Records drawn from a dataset
+ + + +

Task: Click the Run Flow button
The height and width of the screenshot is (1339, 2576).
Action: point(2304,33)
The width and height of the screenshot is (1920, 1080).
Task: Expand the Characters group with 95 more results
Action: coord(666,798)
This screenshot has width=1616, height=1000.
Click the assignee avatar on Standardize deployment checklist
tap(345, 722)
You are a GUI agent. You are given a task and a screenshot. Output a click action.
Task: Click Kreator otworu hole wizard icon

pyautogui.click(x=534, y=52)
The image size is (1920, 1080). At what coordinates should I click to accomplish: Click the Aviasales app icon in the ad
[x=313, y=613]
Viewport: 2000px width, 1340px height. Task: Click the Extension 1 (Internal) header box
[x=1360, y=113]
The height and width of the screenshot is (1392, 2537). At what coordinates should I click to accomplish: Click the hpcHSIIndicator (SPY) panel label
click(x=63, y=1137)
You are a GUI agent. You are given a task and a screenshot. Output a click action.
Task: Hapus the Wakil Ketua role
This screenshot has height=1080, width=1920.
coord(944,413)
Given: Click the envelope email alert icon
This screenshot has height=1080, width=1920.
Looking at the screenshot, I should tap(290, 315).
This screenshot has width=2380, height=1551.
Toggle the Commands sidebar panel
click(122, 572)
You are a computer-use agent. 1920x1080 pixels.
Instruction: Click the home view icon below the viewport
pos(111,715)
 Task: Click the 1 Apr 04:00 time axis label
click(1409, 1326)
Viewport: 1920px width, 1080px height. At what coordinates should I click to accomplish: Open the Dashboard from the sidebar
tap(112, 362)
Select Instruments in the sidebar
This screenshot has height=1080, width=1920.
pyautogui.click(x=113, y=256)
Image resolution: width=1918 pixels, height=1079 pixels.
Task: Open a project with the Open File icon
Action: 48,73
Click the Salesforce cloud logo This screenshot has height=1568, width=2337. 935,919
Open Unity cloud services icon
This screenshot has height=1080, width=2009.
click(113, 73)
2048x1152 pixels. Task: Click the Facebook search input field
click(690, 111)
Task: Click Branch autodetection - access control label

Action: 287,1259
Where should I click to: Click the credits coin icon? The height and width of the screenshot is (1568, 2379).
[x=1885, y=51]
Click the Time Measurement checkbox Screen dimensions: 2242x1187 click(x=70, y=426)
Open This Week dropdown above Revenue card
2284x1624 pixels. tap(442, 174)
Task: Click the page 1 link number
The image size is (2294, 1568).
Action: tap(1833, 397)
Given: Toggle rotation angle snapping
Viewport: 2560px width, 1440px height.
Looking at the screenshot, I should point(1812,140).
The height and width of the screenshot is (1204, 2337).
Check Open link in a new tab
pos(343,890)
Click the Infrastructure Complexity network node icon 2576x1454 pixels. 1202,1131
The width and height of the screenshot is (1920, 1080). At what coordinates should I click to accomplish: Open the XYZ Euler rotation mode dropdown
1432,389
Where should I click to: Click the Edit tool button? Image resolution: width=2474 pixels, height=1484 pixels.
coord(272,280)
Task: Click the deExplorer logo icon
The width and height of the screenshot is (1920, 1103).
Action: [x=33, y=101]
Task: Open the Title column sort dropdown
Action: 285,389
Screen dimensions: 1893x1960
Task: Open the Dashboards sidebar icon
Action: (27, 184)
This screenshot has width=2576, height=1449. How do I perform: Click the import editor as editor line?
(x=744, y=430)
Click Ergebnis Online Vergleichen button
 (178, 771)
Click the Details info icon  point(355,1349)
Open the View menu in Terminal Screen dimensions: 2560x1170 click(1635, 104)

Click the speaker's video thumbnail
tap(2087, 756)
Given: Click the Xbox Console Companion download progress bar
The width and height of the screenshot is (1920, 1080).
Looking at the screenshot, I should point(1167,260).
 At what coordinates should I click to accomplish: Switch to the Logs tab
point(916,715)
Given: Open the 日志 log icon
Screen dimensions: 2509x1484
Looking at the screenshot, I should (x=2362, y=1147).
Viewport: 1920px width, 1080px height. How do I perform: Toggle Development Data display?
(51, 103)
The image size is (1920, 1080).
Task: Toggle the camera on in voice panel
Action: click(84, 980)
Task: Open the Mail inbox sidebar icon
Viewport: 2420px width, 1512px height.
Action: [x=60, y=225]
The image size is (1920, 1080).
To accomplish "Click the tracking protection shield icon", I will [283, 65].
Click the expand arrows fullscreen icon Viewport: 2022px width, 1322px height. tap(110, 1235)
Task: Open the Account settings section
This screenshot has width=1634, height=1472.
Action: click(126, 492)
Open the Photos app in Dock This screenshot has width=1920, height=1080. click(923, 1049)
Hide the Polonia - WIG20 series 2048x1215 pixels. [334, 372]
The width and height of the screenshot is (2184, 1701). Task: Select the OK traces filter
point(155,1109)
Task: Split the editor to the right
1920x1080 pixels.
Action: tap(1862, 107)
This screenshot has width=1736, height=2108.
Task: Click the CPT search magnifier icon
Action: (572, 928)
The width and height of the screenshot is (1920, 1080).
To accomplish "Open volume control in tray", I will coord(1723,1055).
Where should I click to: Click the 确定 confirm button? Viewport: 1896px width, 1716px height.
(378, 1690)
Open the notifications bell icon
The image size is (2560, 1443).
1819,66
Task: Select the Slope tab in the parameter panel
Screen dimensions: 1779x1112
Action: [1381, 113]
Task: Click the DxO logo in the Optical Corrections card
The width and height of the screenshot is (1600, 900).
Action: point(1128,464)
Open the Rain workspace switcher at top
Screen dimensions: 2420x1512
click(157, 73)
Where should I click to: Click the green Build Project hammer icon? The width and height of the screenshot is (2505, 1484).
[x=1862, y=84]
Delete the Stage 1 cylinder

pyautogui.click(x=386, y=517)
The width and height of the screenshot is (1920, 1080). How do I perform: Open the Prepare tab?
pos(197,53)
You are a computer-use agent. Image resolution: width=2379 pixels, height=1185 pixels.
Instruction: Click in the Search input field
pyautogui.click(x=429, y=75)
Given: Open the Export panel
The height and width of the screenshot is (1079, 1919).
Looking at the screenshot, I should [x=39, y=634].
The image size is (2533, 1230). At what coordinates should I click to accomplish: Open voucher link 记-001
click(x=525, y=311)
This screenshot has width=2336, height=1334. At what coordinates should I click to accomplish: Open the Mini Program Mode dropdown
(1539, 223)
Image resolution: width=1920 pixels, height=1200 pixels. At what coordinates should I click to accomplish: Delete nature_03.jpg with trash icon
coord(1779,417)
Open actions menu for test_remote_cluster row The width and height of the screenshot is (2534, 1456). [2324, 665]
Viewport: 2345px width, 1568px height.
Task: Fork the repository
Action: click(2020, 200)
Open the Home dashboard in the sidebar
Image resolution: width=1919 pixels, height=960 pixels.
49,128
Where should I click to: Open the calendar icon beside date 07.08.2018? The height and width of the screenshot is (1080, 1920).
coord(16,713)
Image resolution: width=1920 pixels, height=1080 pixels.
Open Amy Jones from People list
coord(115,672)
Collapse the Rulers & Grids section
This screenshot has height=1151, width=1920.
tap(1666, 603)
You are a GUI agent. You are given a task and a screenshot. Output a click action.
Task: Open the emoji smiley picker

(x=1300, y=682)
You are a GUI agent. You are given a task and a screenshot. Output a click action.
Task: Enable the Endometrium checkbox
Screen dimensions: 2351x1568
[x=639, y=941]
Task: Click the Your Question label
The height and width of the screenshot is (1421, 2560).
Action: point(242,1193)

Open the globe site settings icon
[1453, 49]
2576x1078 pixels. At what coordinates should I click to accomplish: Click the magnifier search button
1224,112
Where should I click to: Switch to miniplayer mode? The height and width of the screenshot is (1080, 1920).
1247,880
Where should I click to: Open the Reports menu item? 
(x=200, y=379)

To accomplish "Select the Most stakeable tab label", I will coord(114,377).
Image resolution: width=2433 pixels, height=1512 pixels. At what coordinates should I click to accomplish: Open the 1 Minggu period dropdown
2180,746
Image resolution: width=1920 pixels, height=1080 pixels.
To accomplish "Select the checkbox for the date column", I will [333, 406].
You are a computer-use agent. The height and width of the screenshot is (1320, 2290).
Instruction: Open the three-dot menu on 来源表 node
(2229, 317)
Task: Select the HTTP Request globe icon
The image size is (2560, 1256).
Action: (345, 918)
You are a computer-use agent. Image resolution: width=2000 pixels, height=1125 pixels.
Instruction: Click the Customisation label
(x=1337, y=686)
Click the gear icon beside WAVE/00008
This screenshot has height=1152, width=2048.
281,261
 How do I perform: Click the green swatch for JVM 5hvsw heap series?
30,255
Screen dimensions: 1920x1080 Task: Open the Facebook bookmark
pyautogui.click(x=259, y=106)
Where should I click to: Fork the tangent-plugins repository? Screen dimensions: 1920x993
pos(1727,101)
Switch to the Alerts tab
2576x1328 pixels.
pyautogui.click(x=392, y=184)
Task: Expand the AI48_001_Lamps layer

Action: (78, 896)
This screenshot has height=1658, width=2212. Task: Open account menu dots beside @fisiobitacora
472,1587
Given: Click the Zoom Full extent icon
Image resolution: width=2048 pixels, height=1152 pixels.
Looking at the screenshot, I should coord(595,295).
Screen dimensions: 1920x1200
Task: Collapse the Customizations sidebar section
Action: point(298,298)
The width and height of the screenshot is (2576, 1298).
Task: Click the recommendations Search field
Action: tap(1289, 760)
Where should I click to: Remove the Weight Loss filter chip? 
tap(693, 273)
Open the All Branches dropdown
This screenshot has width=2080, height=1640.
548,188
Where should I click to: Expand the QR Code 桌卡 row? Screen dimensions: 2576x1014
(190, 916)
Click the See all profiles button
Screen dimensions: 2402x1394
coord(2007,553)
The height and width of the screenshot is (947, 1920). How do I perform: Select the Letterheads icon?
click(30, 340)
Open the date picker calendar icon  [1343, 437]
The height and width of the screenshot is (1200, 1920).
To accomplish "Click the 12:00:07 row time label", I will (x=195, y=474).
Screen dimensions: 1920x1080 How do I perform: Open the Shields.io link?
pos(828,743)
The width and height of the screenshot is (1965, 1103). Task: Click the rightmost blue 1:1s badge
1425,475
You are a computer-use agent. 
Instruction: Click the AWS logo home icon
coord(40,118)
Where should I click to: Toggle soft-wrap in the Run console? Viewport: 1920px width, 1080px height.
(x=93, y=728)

+ + + +

[Task prompt]
Search the entries above for lines containing the word "will", and copy each one.

[Problem solution]
To accomplish "Click the tracking protection shield icon", I will [283, 65].
To accomplish "Open volume control in tray", I will coord(1723,1055).
To accomplish "Select the Most stakeable tab label", I will coord(114,377).
To accomplish "Select the checkbox for the date column", I will [333, 406].
To accomplish "Click the 12:00:07 row time label", I will (x=195, y=474).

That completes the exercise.